A campanha de Flávio Bolsonaro preparou um novo vídeo para explorar a relação histórica de Lula com o chavismo venezuelano. A peça recupera encontros e declarações do petista sobre Nicolás Maduro, os financiamentos do BNDES para exportações de serviços brasileiros à Venezuela e a dívida deixada pelo país. O objetivo eleitoral é apresentar essa aproximação como exemplo das escolhas internacionais feitas pelos governos do PT.

O personagem central é Maximilien Arveláiz, ex-embaixador da Venezuela no Brasil e integrante do governo de Hugo Chávez, que anos depois participou da produção do documentário Lula, dirigido por Oliver Stone e Rob Wilson. A campanha também recupera trechos das delações dos marqueteiros João Santana e Mônica Moura, segundo os quais Arveláiz atuava como interlocutor na cobrança de serviços prestados à campanha de Chávez em 2012.

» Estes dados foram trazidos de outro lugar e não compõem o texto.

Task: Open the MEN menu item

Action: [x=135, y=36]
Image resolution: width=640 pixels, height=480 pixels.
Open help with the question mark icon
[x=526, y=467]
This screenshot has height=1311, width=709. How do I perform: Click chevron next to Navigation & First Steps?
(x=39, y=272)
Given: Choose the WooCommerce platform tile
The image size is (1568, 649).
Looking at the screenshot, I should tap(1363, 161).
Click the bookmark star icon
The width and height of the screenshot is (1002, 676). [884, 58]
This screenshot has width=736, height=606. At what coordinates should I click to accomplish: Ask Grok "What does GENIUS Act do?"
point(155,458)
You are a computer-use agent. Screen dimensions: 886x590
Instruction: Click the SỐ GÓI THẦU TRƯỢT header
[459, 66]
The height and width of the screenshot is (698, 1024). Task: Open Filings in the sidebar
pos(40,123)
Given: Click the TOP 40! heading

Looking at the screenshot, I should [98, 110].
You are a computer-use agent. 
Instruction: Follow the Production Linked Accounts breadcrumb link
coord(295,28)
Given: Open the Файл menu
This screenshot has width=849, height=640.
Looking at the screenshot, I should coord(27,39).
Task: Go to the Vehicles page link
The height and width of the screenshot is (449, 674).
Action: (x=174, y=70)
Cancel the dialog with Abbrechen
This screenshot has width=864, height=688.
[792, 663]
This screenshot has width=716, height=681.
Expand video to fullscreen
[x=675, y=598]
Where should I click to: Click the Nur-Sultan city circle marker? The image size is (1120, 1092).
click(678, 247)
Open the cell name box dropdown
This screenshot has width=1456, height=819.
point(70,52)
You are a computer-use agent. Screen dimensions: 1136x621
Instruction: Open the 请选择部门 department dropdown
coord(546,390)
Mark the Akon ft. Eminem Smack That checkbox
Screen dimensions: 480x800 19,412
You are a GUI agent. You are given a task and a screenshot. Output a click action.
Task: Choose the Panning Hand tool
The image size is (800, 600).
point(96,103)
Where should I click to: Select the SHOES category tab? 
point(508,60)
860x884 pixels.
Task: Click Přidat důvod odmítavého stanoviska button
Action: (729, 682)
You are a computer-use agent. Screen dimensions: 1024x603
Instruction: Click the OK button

Os vínculos políticos e profissionais citados possuem registros públicos, assim como a inadimplência venezuelana em operações garantidas pelo Fundo de Garantia à Exportação. Isso não demonstra, isoladamente, que Lula tenha participado de pagamento ilícito ou cometido crime relacionado ao documentário. Trata-se de uma peça de campanha que reúne fatos distintos para construir uma narrativa política; caberá à campanha petista responder sobre a escolha do produtor, a relação com Maduro e o prejuízo assumido pelo fundo garantidor brasileiro.